The answer must be every line below that contains the string "each".

DATASET CONTENT:
· · · · ·

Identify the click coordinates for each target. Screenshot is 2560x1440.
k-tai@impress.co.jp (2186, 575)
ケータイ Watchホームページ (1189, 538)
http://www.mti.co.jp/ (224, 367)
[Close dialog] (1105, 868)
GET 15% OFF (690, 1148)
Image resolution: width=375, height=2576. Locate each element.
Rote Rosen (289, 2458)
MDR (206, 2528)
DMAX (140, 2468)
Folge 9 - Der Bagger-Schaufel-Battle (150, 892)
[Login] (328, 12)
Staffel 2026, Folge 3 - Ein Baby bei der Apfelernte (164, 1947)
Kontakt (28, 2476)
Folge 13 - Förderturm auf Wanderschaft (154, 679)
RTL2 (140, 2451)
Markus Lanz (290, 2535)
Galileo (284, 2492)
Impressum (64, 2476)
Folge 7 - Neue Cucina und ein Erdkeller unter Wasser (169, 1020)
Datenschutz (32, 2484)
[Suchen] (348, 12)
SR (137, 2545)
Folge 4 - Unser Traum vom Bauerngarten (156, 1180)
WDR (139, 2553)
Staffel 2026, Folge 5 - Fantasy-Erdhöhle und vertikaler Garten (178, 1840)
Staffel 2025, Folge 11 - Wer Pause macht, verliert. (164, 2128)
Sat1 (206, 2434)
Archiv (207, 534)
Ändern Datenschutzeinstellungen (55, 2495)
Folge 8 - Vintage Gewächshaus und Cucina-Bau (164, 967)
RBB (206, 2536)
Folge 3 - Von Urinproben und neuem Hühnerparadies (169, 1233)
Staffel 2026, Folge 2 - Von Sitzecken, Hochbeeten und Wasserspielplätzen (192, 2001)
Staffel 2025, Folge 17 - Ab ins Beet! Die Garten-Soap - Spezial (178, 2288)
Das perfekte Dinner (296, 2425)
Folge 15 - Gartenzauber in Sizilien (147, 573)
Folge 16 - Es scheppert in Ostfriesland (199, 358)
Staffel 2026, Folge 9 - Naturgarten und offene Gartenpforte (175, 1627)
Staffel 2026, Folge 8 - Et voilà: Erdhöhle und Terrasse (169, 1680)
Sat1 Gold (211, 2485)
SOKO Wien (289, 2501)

· · · · ·

RESPONSE BOX:
Identify the click coordinates for each target. Screenshot is 2560x1440.
Image resolution: width=375, height=2576. Locate each element.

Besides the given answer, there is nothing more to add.